Incassato con teutonico aplomb lo scandalo Larry Clark, la Mostra Internazionale d’Arte Cinematografica di Venezia si avvia agli ultimi giorni di programmazione “veleggiando” su acque decisamente più tranquille e collaudate; ne è un esempio la scansione di questa giornata che ha visto protagonisti, fra i tanti film proiettati, la seguente quartina: Bear’s Kiss di Sergej Bodrov, nella selezione ufficiale dei film in concorso, Un viaggio chiamato amore, di Michele Placido, anch’esso in concorso, Rosa Funseca di Aurelio Grimaldi e Blood Work di Clint Eastwood, entrambi nella sezione Eventi Speciali.
E incominciamo proprio dall’ultima pellicola del Leone d’Oro alla carriera (2000) Clint Eastwood, che, incurante dei suoi settandadue anni, si butta a tutta forza in un thriller gradevole ma, a tratti, già “visto”. Dal romanzo omonimo di Michael Connelly, Blood Work è la storia di un veterano dell’FBI, in pensione a causa di un trapianto cardiaco, che ritorna in azione per stanare il killer responsabile della morte della donna donatrice, lo stesso killer che, probabilmente, anni prima causò l’infarto all’agente. Personaggi appena abbozzati (e nel cast figurano Jeff Daniels e Anjelica Huston!), sceneggiatura un po’ tirata di Brian Helgeland. I fans dell’intramontabile Clint hanno applaudito comunque.
Tutt’altro spessore la bella pellicola di Sergej Bodrov, Bear’s Kiss. Il maestro siberiano, sbarca a Venezia con una storia d’amore che ha il sapore fantastico di una fiaba nordica. Lola, quattordici anni, trapezista con la madre in un circo russo, è legatissima ad un cucciolo d’orso. Col passare del tempo l’orso cresce finché una notte gli appare nelle sembianze di un ragazzo; l’orso diventerà uomo nel giro di un anno a patto che, nel frattempo, non abbia mai ad uccidere un uomo…È piaciuta al pubblico e alla critica quest’insolita produzione internazionale (Germania, Francia, Spagna, Italia e Svezia) che vede coinvolti anche i nostrani Maurizio Donadoni, Silvio Orlando, Marcella Musso.

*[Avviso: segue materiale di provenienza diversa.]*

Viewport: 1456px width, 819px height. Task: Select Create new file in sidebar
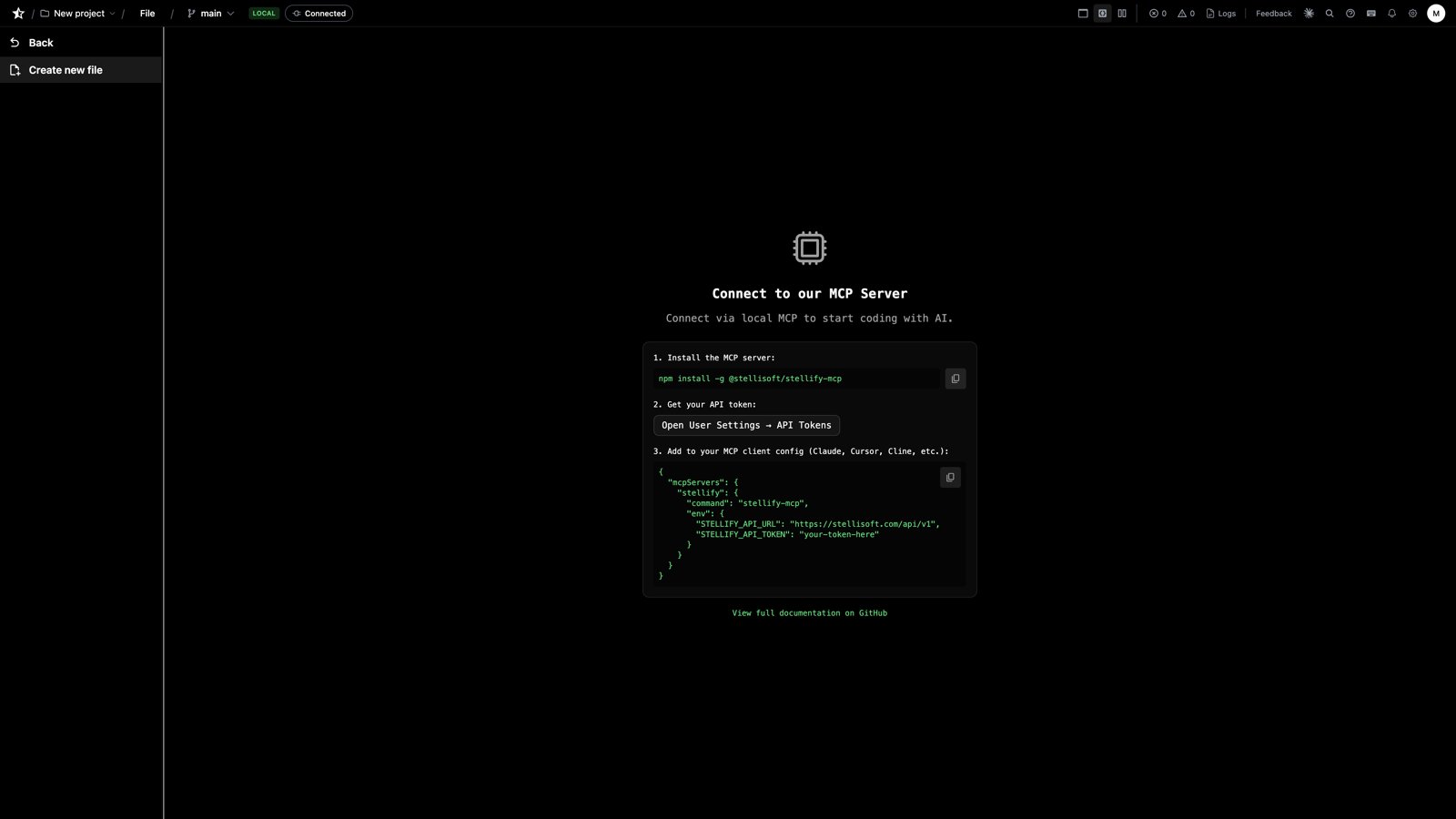click(66, 70)
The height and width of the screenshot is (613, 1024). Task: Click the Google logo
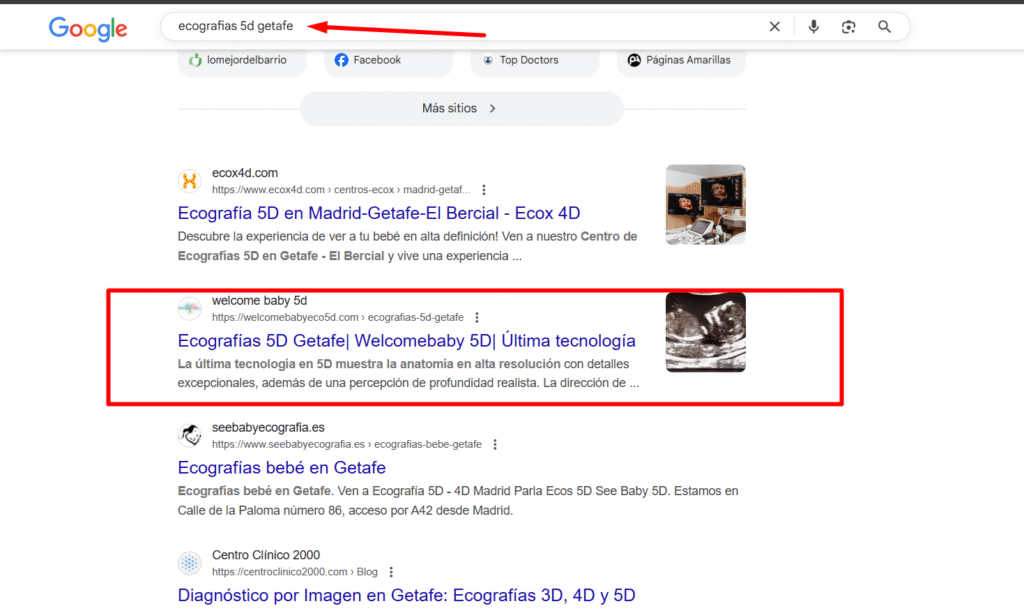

Attesissima, sin da ieri sera, con la proiezione speciale riservata alla Stampa, la pellicola di Michele Placido Un viaggio chiamato amore sulla vicenda umana e sentimentale della poetessa Sibilla Aleramo, la cui esperienza terrena viene descritta attraverso un arco narrativo e temporale che va dall’adolescenza alla maturità soffermandosi sul biennio 1916-1918, periodo in cui la donna si lega al giovane e psichicamente instabile Dino Campana. L’idea del film nasce dall’epistolario fra Sibilla e Dino. Sono rimasto colpito e fortemente emozionato da una storia che sentivo anche molto cinematografica, perché offriva la possibilità di visualizzare passioni e sentimenti. In effetti, Placido si sofferma più sulla tormentatissima ed intensa relazione d’amore fra i due scrittori che sulla produzione letteraria, o l’impegno sociale e politico della donna o la malattia, il lavoro poetico dell’uomo che rimangono quasi pennellate sullo sfondo di un “drammone” che ha tanto il sapore di un vecchio sceneggiato per la TV. Né convincono le interpretazioni, un po’ troppo caricate di Laura Morante e Stefano Accorsi, impacciati in costume belle-époque. Ancora una nota di demerito per il suono in presa diretta (o l’impianto audio del PalaBNL quest’anno particolarmente mediocre), che fa perdere parecchie battute.
Molto interessante, invece, l’altro film “evento speciale”: Rosa Funseca di Aurelio Grimaldi; la storia di una prostituta napoletana che dopo vent’anni di meretricio decide di abbandonare la strada e riunirsi al figlio adolescente. Malgrado il tentativo di costruirsi una vita rispettabile, Rosa non riuscirà a sfuggire ad un destino ineluttabile. Girato in uno splendido bianco e nero con la fotografia di Maurizio Calvese, Rosa Funseca ha il sapore e l’impatto emotivo della Tragedia Greca, reso tangibile dall’intensa interpretazione di una grande Ida Di Benedetto.